S'il est assez fréquent que les pianistes enregistrent l'intégralité des oeuvres de Ravel pour piano seul qui tient sur deux disques, le pianiste Romain Descharmes qui signe là son second disque après un disque Brahms, interprète une sélection mais à laquelle il a ajouté une oeuvre qui ne fait pas toujours partie des intégrales car considérée un peu à part s'agissant d'une transcription d'une oeuvre pour orchestre : "La valse" , existant également dans une version pour deux pianos. Celle-ci laisse au pianiste une large part d'improvisation et est particulièrement difficile. Le hasard a fait que j'ai eu précisément l'occasion d'être à Montpellier l'été dernier alors que Romain Descharmes a joué cette pièce en concert lors du festival Radio France Montpellier Languedoc Roussillon. Etant donné mon propre enthousiasme et celle du public entier, son disque qui précisément comporte cette pièce d'une grande difficulté technique est à découvrir absolument. Il vous permettra d'en apprécier son interprétation remarquable et captivante qui dégage une très belle énergie communicative tant sur cet enregistrement qu'en concert.
Bien sûr le reste de l'album est aussi remarquable avec notamment d'autres Valses qualifiées quant à elles .... de "nobles et sentimentales" demandant un jeu contrasté et sensible qu'il possède tout à fait, ainsi la première valse elle aussi énergique "modéré très franc" que vous pourrez entendre plus bas est suivi d'une deuxième valse d'un tempo "assez lent" particulièrement splendide, d'une grande intériorité.... Quant à "Gaspard de la nuit" exigeant tout autant que "la valse" citée plus haut , une grande technicité et considéré comme l'un des plus grand chef d'oeuvre pianistique du 20 ème siècle, il en exalte avec talent les différents éléments ou personnages suggérés dans les poèmes qui ont inspirés les trois pièces de ce tryptique poétique notamment la fée aquatique de "Ondine" , le tintement des cloches et l'atmosphère lourde où raisonne les plaintes d'un pendu dans "Le Gibet", et le gnome démoniaque Scarbo. Romain Descharmes a bien voulu répondre à quelques questions sur celui-ci en complément à celles sur son parcours :
Quand avez vous découvert la musique de Ravel, qu’en avez-vous pensé alors et quelle place représente-t-elle aujourd’hui pour vous ?

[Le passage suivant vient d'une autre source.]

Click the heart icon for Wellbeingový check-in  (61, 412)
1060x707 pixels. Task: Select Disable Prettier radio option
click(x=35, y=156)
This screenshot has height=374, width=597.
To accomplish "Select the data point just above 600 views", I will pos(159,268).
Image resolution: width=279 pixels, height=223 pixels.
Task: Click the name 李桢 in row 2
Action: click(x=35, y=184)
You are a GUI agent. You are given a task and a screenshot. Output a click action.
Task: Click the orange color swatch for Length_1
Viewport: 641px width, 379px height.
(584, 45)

Ma première grande expérience avec Ravel a été le concours d'entrée au CNSMP. J'avais choisi Scarbo comme oeuvre libre. Je me souviens d'un travail titanesque. Rien que pour déchiffrer la partition et ensuite réussir à bien la faire sonner, cela m'a pris de nombreuses semaines. Ce qui m'a séduit tout de suite dans l'oeuvre entière de Ravel (que je découvrais petit à petit), c'est cette expression toujours pudique et malgré tout infiniment intense et expressive. J'aime cette façon qu'il a d'avoir un discours comme " coupé au couteau ", parfois âpre, doublé d'harmonies sans cesse surprenantes et d'un raffinement extrême.. J'ai l'impression que rien n'est laissé au hasard, chaque note, chaque ligne a sa propre signification. Et lorsque je dis que j'imagine le piano comme un orchestre, en tant qu'orchestrateur de génie, Ravel et sa musique sont pour tous les pianistes une source d'inspiration et d'imagination sonore sans limite.

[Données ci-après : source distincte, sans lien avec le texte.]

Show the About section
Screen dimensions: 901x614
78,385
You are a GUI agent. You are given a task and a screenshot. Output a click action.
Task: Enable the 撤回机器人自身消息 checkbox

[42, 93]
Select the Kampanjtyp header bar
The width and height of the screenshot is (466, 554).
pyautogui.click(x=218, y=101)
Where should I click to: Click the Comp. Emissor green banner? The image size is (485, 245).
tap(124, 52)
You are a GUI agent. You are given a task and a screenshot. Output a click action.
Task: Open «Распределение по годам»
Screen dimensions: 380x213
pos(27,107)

Il y a, malgré tout, certaines oeuvres de Ravel que je n'ai jamais encore jouées. Elles seront peut-être l'occasion d'un 2ème disque pour compléter l'intégrale.
Votre disque est enregistré par le label Audite qui est un label allemand , qui n’a hélas pas traduit le livret de votre disque en français, dans quel circonstances ce label a-t-il choisi de vous éditer ?
Suite au concours Perlemuter, où j'ai eu le 1er prix, voilà un exemple qui montre l'intérêt des concours... Le disque a pu voir le jour grâce au soutien de Kawai. J'ai joué sur un nouveau modèle du fameux "Shigeru Kawai", du nom de son créateur. Une mécanique incroyable et une sonorité très agréable avec laquelle je pouvais faire varier les couleurs et les intensités très facilement, avec en prime un technicien sur place prêt à régler chaque petit détail. Un vrai luxe pour un pianiste ! C'était ce type de piano qu'on a généralement pas dans son salon mais qui est un pur bonheur à faire sonner.
L’auteur de votre livret dit que si l'on devait de visualiser l'histoire de la musique du piano comme un paysage montagneux, l'œuvre de Maurice Ravel aurait sans doute une forme de pointe au sein de ce panorama. Il s’agirait du Massif Central… que pensez vous de cette image personnellement ?
Cette image de "pointe" me semble appropriée pour souligner que la musique de Ravel est incontournable, ou peut-être juste en raison de sa musique sans cesse aiguisée...
Vous n’avez pas choisi d’enregistrer l’intégrale de l’œuvre de Ravel qui habituellement tient en deux disques mais avez fait une sélection , quels ont été vos critères pour faire cette sélection ?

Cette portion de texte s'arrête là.